AI Debiasing Revolution: Brock University Unveils a Game-Changer

Brock University has come up with a new way to check if AI language models, like ChatGPT, are free from bias and can tell the difference between appropriate and inappropriate content they generate.

A study led by Robert Morabito, a student at Brock University, and Assistant Professor Ali Emami, along with Jad Kabbara from MIT, was published in the Findings of the Association for Computational Linguistics: ACL 2023. They looked at how to make sure AI systems don't produce content that's not suitable for marginalized groups.

This research holds significance because AI systems can exhibit biases related to variables such as race, gender, or age when conducting online information searches.

One common method to fix this bias is called Self-Debiasing. It identifies and removes toxic or inappropriate language. However, the research team found that Self-Debiasing doesn't work well when you give it different instructions. For example, if you tell it to be nice and then later tell it to be rude, it should change its language, but it doesn't. This means it's not very reliable.

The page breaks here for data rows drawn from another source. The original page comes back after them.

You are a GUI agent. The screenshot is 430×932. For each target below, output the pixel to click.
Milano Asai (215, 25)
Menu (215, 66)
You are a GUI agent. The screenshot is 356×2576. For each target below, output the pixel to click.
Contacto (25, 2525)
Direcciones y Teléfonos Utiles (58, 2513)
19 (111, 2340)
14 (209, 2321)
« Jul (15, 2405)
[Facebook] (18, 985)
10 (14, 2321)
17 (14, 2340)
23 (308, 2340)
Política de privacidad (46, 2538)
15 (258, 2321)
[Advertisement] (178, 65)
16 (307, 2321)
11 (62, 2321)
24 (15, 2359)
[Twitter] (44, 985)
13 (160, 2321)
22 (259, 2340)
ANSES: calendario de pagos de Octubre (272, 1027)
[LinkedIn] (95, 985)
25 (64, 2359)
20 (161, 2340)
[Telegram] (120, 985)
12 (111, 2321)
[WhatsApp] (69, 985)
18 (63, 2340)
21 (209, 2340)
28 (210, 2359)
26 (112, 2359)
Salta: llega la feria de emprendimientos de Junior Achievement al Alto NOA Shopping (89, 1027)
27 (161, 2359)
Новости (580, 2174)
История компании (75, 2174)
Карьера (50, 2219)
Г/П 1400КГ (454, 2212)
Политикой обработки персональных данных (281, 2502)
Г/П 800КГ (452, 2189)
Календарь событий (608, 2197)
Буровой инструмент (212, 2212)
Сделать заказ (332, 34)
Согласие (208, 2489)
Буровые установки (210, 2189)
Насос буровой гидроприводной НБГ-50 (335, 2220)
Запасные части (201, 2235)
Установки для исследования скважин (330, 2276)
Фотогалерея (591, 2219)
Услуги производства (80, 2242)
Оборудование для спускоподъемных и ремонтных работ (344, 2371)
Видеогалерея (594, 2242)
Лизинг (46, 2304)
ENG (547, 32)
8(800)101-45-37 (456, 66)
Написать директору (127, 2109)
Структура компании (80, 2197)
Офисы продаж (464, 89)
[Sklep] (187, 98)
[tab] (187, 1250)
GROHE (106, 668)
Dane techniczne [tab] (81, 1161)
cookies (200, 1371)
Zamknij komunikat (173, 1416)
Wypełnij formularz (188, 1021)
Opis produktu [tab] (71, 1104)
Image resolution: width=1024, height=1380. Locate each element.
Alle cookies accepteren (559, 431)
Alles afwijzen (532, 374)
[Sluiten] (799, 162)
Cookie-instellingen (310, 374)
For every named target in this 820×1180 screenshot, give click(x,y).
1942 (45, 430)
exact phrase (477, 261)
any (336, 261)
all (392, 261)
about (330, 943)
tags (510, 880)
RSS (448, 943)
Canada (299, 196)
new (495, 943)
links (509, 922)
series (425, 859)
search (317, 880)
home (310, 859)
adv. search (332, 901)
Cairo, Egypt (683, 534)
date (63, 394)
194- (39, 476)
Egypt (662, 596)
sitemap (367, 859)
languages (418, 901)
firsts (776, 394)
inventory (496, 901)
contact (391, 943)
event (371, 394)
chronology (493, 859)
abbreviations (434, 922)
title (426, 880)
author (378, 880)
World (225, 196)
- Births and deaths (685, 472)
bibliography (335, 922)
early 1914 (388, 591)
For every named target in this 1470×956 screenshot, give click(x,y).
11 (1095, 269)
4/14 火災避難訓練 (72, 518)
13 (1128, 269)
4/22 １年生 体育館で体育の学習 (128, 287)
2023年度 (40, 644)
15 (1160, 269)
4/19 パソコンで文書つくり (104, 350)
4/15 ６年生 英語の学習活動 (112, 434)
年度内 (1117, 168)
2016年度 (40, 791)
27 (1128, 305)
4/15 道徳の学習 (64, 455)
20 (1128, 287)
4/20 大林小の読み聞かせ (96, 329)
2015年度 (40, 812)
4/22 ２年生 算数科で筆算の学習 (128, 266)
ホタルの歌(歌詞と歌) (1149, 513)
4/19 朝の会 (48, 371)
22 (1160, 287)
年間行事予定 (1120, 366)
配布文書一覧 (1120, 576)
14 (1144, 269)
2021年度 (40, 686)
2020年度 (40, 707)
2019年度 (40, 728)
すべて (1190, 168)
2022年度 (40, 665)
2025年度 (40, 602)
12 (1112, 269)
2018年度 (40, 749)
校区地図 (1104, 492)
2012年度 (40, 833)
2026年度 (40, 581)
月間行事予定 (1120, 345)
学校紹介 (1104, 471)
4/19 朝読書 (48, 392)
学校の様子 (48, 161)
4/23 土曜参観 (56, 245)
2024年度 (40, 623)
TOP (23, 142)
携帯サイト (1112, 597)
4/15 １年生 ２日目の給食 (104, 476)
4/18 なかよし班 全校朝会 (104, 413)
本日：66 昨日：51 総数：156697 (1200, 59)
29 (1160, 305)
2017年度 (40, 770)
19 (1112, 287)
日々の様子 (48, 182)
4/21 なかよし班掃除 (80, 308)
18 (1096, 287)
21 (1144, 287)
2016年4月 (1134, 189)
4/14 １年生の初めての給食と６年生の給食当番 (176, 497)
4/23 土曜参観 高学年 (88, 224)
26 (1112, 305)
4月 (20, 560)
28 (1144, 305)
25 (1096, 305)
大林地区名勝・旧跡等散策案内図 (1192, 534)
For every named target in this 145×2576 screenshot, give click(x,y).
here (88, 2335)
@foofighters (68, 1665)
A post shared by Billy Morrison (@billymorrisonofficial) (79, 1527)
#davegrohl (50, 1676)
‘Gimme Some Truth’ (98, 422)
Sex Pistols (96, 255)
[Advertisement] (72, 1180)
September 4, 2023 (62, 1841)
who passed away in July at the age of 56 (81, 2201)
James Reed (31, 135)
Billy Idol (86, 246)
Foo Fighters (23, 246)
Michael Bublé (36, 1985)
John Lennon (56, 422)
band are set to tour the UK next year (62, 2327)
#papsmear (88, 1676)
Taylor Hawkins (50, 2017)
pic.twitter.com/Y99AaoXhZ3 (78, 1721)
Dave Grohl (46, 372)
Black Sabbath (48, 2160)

To improve this, the team created a checklist with three tests. The first test checks if the AI system understands when it's told to be different things, like nice and then rude. If it doesn't change its language, it fails the test. The second test checks if the AI understands specific instructions and changes its language accordingly. If it doesn't, it fails this test too. The final test sees if these trends hold when you give the AI a regular, everyday prompt.

The team also came up with a new method called Instructive Debiasing. This method gives the AI a prompt and tells it to act in a certain way, like being polite, for that prompt. This method is easy to use and is a good way to check if the AI is working properly.

The researchers hope that their work inspires more research and becomes a standard for evaluating AI models to make them more fair and reliable.